• **The problem**: Retype the records below word for word, starting at the line that contains "Where should I click to: Click the Map" and ending at the line that contains "(x=333, y=89)", with both of those lines included.

============

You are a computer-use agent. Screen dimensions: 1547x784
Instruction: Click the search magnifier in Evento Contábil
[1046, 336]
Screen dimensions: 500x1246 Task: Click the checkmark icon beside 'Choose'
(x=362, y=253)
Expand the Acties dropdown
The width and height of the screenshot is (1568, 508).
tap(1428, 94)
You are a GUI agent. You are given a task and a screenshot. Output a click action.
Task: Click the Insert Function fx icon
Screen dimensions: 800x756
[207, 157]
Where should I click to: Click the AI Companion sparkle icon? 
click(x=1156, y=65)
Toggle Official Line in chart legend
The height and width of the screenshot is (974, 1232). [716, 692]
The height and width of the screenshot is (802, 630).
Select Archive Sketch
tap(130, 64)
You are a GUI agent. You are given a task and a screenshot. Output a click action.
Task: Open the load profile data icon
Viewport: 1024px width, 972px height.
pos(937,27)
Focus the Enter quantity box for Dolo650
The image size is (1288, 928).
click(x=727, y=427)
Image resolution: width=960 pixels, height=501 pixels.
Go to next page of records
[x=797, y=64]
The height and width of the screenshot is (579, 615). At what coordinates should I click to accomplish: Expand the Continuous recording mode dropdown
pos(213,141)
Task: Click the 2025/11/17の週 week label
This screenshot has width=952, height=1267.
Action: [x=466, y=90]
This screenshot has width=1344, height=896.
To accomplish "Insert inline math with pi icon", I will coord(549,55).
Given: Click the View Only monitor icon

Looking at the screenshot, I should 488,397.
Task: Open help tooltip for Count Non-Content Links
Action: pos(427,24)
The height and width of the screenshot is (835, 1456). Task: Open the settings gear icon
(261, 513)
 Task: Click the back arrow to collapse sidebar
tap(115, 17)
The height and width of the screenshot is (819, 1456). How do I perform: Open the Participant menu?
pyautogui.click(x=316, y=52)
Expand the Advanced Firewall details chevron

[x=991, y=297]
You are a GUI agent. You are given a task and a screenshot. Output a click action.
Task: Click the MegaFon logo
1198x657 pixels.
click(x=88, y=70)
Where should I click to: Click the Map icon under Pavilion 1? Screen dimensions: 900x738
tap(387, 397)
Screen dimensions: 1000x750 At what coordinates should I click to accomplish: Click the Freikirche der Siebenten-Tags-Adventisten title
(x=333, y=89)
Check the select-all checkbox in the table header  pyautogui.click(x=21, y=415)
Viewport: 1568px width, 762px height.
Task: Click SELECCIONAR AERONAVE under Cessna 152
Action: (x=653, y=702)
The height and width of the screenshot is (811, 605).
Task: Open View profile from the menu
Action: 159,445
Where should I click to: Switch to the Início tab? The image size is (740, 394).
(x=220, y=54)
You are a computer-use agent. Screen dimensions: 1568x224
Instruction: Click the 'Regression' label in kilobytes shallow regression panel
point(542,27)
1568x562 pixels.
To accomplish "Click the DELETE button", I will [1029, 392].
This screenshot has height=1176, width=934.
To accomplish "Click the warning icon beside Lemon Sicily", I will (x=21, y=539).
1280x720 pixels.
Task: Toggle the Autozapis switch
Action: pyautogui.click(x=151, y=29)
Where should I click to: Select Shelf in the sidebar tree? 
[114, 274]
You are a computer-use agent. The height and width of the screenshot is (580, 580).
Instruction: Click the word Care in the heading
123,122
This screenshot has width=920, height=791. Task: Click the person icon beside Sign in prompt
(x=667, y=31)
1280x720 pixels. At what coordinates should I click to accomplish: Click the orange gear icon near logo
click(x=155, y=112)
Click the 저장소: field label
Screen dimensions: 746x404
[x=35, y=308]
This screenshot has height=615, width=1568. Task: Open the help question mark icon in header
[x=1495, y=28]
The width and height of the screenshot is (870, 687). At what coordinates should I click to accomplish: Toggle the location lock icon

============

• **Solution to this exercise**:
Where should I click to: Click the Map icon under Pavilion 1? Screen dimensions: 900x738
tap(387, 397)
Screen dimensions: 1000x750 At what coordinates should I click to accomplish: Click the Freikirche der Siebenten-Tags-Adventisten title
(x=333, y=89)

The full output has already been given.